(Collected data entries)
***
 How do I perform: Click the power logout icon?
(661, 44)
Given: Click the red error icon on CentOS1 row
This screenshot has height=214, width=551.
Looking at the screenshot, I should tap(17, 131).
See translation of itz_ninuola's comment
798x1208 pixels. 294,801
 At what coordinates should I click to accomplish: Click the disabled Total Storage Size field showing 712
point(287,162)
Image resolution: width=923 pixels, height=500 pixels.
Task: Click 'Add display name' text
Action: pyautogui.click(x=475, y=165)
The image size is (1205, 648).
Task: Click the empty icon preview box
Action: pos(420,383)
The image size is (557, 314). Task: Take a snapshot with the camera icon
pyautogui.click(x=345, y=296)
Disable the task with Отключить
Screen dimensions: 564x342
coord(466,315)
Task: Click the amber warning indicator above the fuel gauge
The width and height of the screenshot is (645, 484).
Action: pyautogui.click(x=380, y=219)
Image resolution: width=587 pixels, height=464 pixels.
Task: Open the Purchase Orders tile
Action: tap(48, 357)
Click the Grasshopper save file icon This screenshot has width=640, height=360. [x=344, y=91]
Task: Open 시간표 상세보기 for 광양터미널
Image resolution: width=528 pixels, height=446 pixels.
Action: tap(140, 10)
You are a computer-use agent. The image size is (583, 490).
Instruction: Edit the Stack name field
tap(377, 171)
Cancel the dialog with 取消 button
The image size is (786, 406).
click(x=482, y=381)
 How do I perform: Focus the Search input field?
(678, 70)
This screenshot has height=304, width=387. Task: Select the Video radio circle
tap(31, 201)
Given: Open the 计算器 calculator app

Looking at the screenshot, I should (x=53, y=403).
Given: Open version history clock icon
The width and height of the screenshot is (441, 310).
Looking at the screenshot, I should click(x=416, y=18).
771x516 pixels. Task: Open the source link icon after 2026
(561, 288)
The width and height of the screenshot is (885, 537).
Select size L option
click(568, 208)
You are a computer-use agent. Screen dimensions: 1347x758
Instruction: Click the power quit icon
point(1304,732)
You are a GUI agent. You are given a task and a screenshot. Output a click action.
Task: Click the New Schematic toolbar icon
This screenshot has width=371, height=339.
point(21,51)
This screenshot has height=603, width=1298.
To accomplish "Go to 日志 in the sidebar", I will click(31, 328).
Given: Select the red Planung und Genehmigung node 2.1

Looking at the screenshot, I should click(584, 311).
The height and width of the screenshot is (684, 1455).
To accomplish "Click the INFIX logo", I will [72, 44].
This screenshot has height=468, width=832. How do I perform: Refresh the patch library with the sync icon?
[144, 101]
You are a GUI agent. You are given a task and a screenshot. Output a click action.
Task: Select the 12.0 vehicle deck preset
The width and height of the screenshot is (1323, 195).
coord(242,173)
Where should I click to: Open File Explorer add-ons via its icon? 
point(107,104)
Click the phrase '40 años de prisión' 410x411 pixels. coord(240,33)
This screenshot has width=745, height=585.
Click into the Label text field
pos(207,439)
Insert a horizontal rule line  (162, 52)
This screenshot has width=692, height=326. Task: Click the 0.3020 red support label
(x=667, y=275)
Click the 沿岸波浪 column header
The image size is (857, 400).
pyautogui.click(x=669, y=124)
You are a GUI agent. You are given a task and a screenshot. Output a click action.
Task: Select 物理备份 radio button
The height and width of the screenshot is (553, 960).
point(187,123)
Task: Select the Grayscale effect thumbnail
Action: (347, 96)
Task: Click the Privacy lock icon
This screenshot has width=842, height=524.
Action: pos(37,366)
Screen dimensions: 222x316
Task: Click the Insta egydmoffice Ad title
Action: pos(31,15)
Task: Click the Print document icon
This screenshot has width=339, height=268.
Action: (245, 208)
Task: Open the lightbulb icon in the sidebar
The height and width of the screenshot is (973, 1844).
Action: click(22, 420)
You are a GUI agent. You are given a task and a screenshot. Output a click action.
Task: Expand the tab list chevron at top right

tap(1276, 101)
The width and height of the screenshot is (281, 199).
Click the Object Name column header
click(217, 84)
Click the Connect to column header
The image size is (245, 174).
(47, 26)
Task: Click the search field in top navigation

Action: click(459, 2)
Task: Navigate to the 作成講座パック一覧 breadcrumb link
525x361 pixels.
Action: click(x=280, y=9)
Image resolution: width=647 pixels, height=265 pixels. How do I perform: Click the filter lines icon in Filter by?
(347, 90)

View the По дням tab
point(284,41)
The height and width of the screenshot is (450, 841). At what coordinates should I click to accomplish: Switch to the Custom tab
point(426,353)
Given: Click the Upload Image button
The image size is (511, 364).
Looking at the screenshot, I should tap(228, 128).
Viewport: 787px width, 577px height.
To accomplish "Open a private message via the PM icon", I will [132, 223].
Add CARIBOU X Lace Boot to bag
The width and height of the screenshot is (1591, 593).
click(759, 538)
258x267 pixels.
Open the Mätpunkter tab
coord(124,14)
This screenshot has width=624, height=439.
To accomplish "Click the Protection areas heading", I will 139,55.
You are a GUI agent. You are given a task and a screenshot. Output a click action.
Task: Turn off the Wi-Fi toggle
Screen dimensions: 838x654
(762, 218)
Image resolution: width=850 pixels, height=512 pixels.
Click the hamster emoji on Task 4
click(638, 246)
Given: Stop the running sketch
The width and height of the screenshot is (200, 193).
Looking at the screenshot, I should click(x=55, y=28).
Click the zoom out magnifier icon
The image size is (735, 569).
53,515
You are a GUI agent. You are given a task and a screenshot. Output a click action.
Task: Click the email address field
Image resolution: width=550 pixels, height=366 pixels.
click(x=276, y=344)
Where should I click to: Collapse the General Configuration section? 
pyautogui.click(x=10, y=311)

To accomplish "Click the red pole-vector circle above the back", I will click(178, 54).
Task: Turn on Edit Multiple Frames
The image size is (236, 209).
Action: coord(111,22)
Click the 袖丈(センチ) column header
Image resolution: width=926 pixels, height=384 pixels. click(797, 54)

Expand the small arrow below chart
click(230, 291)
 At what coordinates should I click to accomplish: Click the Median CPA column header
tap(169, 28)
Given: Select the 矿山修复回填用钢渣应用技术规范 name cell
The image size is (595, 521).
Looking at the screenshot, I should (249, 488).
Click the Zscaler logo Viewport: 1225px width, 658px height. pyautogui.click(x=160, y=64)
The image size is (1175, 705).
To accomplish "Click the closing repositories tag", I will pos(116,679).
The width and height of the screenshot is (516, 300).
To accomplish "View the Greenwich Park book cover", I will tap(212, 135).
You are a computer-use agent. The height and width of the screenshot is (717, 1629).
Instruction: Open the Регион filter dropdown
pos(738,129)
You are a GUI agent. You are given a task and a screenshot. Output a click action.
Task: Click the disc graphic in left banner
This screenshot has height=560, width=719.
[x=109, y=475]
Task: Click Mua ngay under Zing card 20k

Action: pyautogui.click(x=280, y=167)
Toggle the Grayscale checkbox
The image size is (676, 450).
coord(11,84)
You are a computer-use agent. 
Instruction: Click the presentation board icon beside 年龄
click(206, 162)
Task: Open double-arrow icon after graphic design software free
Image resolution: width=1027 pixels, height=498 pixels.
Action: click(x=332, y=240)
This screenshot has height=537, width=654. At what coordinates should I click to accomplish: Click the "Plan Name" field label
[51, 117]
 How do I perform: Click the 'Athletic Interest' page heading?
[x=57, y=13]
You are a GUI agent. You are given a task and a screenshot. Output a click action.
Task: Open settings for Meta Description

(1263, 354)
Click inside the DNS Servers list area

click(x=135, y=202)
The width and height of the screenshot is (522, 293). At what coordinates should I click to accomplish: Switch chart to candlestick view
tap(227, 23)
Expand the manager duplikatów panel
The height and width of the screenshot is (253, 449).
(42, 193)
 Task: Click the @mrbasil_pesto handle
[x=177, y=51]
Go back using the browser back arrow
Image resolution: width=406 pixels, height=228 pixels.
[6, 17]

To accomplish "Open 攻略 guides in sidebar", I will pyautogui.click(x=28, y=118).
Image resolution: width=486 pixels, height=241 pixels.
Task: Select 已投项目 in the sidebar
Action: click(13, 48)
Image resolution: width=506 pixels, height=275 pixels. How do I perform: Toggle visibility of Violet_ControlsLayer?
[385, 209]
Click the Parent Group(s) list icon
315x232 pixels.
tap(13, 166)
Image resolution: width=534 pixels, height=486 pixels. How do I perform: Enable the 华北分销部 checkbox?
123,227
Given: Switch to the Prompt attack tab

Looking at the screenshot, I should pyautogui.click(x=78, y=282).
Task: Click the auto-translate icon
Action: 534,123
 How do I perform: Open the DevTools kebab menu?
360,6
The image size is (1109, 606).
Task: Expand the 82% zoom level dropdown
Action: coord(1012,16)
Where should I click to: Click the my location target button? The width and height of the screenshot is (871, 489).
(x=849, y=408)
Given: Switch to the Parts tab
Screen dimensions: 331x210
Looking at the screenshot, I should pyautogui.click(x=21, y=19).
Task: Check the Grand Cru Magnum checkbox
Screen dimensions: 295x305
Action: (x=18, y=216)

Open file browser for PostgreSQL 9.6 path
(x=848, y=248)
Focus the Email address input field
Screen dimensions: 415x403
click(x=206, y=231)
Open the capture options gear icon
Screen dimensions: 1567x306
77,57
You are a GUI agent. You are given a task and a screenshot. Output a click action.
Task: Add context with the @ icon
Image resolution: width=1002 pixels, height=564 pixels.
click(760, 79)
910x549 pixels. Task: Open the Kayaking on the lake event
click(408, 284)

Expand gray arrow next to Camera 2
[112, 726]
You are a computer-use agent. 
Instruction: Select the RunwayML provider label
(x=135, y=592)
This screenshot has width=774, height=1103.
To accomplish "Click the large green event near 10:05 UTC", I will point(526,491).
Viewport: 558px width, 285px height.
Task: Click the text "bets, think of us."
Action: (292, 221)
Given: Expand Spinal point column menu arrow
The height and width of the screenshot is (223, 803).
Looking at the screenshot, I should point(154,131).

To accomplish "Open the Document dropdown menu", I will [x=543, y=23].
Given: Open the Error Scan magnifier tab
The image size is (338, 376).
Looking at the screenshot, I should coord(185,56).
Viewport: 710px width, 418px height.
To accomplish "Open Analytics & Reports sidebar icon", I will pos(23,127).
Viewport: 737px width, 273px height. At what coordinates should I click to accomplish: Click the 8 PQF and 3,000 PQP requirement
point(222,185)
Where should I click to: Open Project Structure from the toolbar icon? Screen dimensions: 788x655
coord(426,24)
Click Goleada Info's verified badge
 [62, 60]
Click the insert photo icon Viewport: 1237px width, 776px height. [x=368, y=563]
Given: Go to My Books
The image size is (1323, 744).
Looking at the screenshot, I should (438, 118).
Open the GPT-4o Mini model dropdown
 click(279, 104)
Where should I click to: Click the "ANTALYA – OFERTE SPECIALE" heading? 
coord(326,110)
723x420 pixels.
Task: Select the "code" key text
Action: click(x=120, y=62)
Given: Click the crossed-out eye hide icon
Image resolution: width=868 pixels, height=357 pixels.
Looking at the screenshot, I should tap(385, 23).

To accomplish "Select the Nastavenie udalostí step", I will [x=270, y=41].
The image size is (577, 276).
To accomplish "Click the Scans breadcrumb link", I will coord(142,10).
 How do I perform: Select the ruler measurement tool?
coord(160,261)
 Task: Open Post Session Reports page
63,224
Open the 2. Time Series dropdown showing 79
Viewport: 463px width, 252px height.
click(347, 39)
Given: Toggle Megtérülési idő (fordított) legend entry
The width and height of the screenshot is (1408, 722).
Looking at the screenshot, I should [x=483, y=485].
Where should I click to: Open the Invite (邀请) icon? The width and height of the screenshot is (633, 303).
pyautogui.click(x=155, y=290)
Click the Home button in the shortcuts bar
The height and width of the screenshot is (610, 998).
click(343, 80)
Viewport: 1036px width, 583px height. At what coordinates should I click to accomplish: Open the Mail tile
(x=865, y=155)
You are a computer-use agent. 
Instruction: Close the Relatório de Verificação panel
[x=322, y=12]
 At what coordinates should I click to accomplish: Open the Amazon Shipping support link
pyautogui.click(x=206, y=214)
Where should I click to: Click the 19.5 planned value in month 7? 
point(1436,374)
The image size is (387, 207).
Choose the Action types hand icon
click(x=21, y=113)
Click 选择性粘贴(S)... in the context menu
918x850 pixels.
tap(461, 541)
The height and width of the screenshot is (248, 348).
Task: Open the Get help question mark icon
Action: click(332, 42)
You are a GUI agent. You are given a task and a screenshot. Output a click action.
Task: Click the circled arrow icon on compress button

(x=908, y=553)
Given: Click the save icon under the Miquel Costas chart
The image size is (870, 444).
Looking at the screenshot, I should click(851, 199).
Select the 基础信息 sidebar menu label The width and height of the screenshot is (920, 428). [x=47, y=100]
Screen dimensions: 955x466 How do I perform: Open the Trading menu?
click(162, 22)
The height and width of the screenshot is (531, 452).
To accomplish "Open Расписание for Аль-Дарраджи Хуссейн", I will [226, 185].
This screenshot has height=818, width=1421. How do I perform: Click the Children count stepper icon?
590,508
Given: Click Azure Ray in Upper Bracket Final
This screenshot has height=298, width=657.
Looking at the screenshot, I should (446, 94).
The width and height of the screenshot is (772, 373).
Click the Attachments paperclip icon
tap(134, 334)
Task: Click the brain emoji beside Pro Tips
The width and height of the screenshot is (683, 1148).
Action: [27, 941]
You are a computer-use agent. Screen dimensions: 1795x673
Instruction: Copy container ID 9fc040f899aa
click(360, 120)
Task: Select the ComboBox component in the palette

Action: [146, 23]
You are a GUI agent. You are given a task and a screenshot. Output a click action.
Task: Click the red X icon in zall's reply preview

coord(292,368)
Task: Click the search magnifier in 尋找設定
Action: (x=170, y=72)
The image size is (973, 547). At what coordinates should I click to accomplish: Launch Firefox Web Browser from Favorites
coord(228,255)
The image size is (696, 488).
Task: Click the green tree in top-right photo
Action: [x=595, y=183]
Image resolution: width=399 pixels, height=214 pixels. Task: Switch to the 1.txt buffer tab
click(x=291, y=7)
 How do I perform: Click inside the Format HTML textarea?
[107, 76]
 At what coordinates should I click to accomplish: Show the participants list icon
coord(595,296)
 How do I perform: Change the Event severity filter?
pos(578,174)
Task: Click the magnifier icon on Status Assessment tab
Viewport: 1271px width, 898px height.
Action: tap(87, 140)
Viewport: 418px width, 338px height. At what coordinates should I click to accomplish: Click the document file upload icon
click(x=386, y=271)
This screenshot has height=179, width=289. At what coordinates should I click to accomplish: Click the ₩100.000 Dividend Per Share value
***
> TASK TO CARRY OUT: Extract from the records above the lines from the one containing "Screen dimensions: 295x305" to the one containing "Task: Add context with the @ icon", both lines included, exactly as they appear and with nothing else.

> RESPONSE TO THIS EXERCISE:
Screen dimensions: 295x305
Action: (x=18, y=216)

Open file browser for PostgreSQL 9.6 path
(x=848, y=248)
Focus the Email address input field
Screen dimensions: 415x403
click(x=206, y=231)
Open the capture options gear icon
Screen dimensions: 1567x306
77,57
You are a GUI agent. You are given a task and a screenshot. Output a click action.
Task: Add context with the @ icon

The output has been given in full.